#### Supplied text ####
Journalist infected with HIV/AIDS after sleeping with homosexuals

A young journalist with Fresh FM at Kade in the Eastern Region, Richard Darku has opened up on how he was infected with HIV/AIDS when he served his gay friends with sex for a living.

According to him he lost his parents at a tender age making life difficult for him. To survive, he said he had to come to Accra to seek greener pastures selling pure water during the day and the profit he made from the water business, he used it to sell ‘nkatie burger’ at night. He said he slept on the streets until he met some friends he indicated were homosexuals. He said they promised him they will take good care of him. Richard said in exchange for the utmost care his new friends managed to give him, he gave them sex in exchange. Later, he said he moved to Kade where he worked with Fresh FM as a host on a health programme educating people on HIV/AIDS and encouraging his listeners to check their HIV status. Through the series of interviews he conducted with health professionals, he was also motivated to check his status. To his shock, he said he tested positive and his dilemma was whom he was going to confide in because of the stigma associated with the disease. “When I tested positive it occurred to me that it was from some dirty acts I engaged in. From the day I tested positive, I cried every night. I had to muster courage to disclose my status and to encourage others living with the disease to be hopeful because it is not a death sentence.” He told crimecheckghana.
#### Information shown ####
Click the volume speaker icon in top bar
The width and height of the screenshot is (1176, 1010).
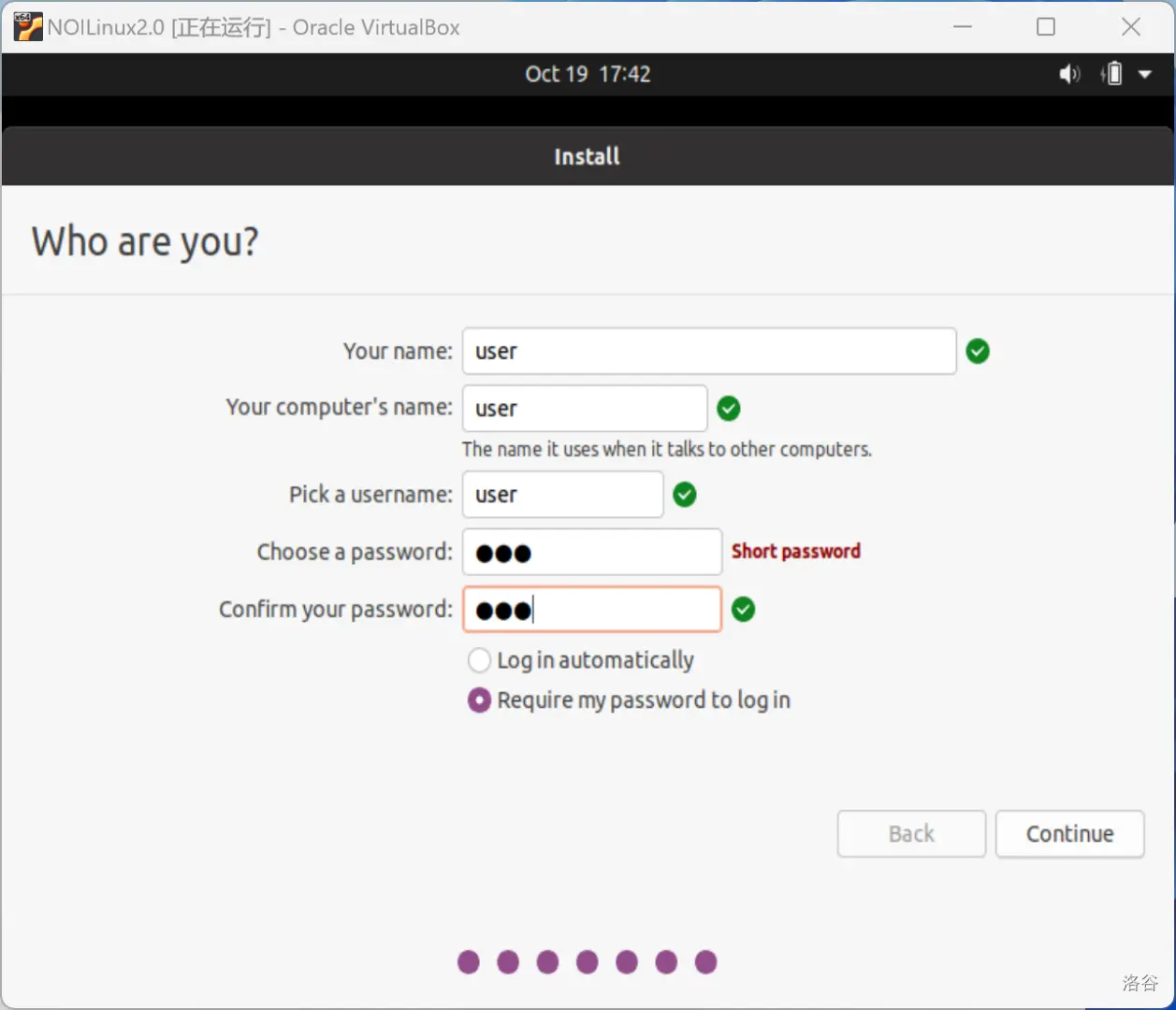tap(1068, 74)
####
#### Information shown ####
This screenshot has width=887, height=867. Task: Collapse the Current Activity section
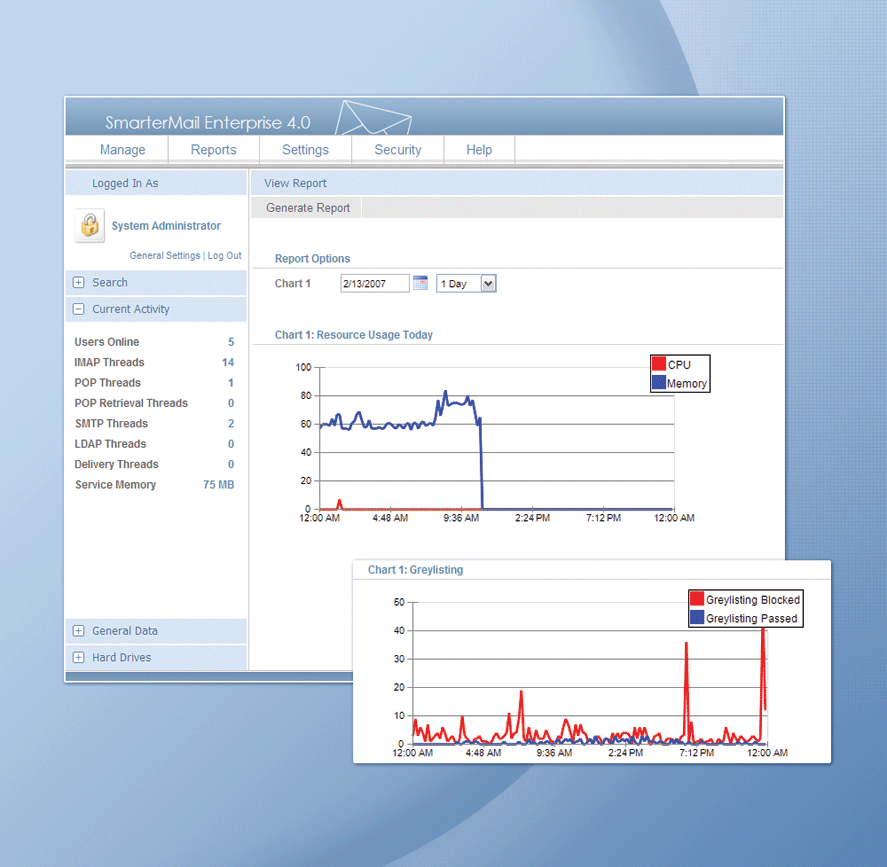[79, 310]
####
* Try it
Reproduce the passage of the article about the journalist starting at "Journalist infected with" and ending at "for a living.". The lines above come from a separate source, not from the article.

* Result
Journalist infected with HIV/AIDS after sleeping with homosexuals

A young journalist with Fresh FM at Kade in the Eastern Region, Richard Darku has opened up on how he was infected with HIV/AIDS when he served his gay friends with sex for a living.